• **Given task A**
Change "Viewport" to "Display" in the rows from the line containing "Where should I click to: Switch" through the line containing "pyautogui.click(x=1523, y=133)", and leave everything else as it is. Give back only those lines.

• **Document text**
|---|

Maudave’s letter to Voltaire described the Ezour-vedam as a dialogue written by the author of the Vedas: “This Dialogue presupposes that Chumontou is the author of the Vedams, that he wrote them to countervail the empty superstitions that spread among men and, above all, to halt the unfortunate progress of idolatry” (p. 49). Maudave also specifically mentioned the author of the text’s French translation: “Its author is Father Martin, the former Jesuit missionary at Pondichéry” (p. 49). Since this missionary had died in Rome in 1716, Maudave must have thought that the translation from the Sanskrit original was about fifty years old. This missionary connection clearly disturbed Maudave. First of all, a strange agreement with Christian doctrine made Maudave suspicious about the quality of the translation. More than that, he let Voltaire know that his doubts were specifically connected with the tendency of the translator’s Jesuit order to find traces of their own faith in just about every part of the world—in Chinese books, in Mexico, and even among the savages of South America (p. 80)! Maudave had carefully studied the Jesuit letters including those of Calmette that announced the dispatch of the four Vedas to Paris and wrote the following about their content to Voltaire:

This body of the religion and regulations of the country is divided in four books. There is one at the Royal Library. The first contains the history of the gods. The second the dogmas. The third the morals. The fourth the civil and religious rites. They are written in this mysterious language which is here discussed and which is called the Samscrout. (Ms 1765, Musée d’Histoire Naturelle, Paris, 118v)

|---|

• **Records to process**
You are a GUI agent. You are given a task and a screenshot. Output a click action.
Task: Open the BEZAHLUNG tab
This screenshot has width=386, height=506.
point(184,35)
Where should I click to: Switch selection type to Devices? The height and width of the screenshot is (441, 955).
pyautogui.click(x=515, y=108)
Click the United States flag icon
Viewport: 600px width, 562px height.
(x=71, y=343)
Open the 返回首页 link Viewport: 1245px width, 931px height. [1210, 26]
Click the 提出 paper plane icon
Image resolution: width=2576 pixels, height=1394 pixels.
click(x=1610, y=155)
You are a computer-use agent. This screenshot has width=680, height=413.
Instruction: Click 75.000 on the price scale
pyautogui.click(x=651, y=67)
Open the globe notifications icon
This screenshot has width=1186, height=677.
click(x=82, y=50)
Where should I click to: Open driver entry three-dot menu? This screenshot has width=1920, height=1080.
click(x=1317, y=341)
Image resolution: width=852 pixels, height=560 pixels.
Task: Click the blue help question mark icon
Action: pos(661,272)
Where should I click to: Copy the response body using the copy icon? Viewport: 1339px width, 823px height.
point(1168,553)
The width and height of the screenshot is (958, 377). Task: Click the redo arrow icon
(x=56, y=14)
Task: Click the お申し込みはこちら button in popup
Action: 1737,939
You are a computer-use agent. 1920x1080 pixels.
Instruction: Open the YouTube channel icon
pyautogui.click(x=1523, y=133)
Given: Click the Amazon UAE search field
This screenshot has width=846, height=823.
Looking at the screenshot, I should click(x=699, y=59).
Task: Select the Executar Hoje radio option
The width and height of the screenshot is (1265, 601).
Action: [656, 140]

|---|

• **Given task B**
Retype word for word the part of the passage on Maudave's letter to Voltaire that opens with the words "This body of" and closes with "Naturelle, Paris, 118v)".

• **Written reply A**
Where should I click to: Switch selection type to Devices? The height and width of the screenshot is (441, 955).
pyautogui.click(x=515, y=108)
Click the United States flag icon
Display: 600px width, 562px height.
(x=71, y=343)
Open the 返回首页 link Display: 1245px width, 931px height. [1210, 26]
Click the 提出 paper plane icon
Image resolution: width=2576 pixels, height=1394 pixels.
click(x=1610, y=155)
You are a computer-use agent. This screenshot has width=680, height=413.
Instruction: Click 75.000 on the price scale
pyautogui.click(x=651, y=67)
Open the globe notifications icon
This screenshot has width=1186, height=677.
click(x=82, y=50)
Where should I click to: Open driver entry three-dot menu? This screenshot has width=1920, height=1080.
click(x=1317, y=341)
Image resolution: width=852 pixels, height=560 pixels.
Task: Click the blue help question mark icon
Action: pos(661,272)
Where should I click to: Copy the response body using the copy icon? Display: 1339px width, 823px height.
point(1168,553)
The width and height of the screenshot is (958, 377). Task: Click the redo arrow icon
(x=56, y=14)
Task: Click the お申し込みはこちら button in popup
Action: 1737,939
You are a computer-use agent. 1920x1080 pixels.
Instruction: Open the YouTube channel icon
pyautogui.click(x=1523, y=133)

• **Written reply B**
This body of the religion and regulations of the country is divided in four books. There is one at the Royal Library. The first contains the history of the gods. The second the dogmas. The third the morals. The fourth the civil and religious rites. They are written in this mysterious language which is here discussed and which is called the Samscrout. (Ms 1765, Musée d’Histoire Naturelle, Paris, 118v)